ジャブはボクシングを始めると最初に教えてもらうパンチで、どれだけ熟練しても一番使うパンチです。
どのコンビネーションでも起点になります。

ボクシングの理解が深まり熟練度が上がってくると、「緩急」とか「強弱」とか色んな要素でジャブを強化していきます。
僕はこれらがジャブの駆け引きにおいて根底となる重要な要素だと考えていますが、初心者の頃はここまでは考えられませんでした。
なので、まずは初心者が念頭に置かなければならないことをまとめてみます。

まずは何故ジャブが重要なのか、僕の経験からお話します。

強い攻撃を低リスクで当てる

スポーツには大きな筋力、身体の連動を発揮するための理想的な姿勢があります。
その姿勢が崩れてしまうといつもの力を発揮できません。

例えば普段はクラウチングが基本姿勢である人が、その姿勢を起こされて立った状態になってしまうと力が発揮しにくくなります。
逆も然りで普段アップライトが基本姿勢である人が、姿勢を低くしてしまうと力が発揮しにくくなります。

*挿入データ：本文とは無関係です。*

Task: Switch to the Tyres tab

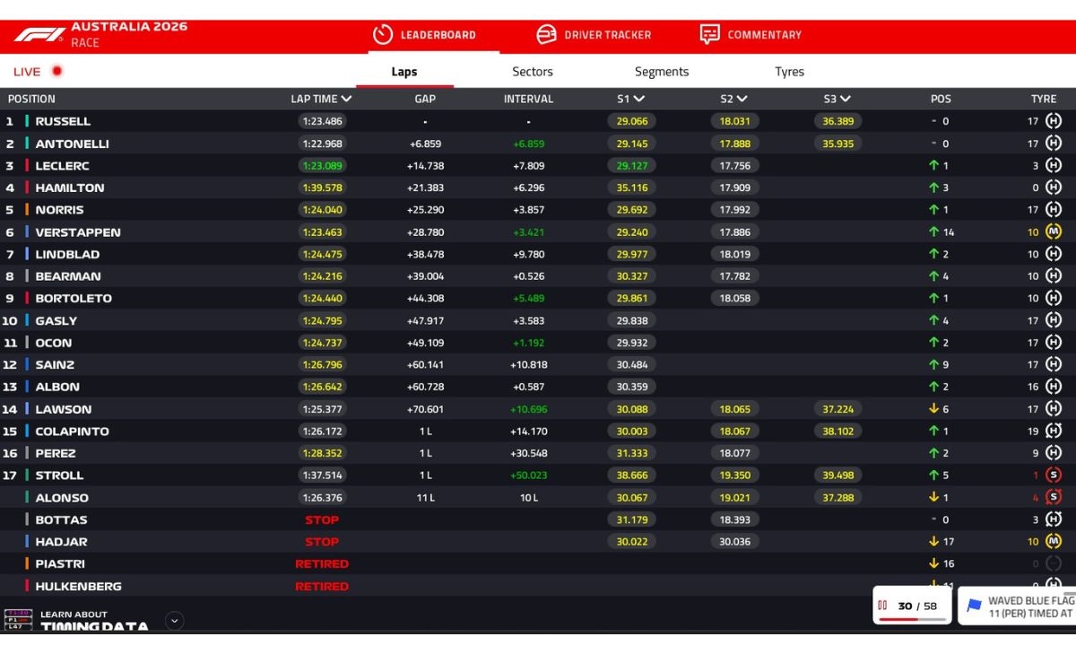Action: coord(789,72)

それは人間の動きは無意識的に最適化されるようにできていて、ある姿勢における最適化された連動のリズムや筋力が養われているからです。
※バランスの悪い状況で筋力を発揮したり、連動の感覚を起こせることの重要性でもあります。
バランスボールでのトレーニング、ウォーターバッグ(水をおもりに使った器具)を使ったトレーニングは常に変化するバランスでパワーポジションを維持するトレーニングでもあります。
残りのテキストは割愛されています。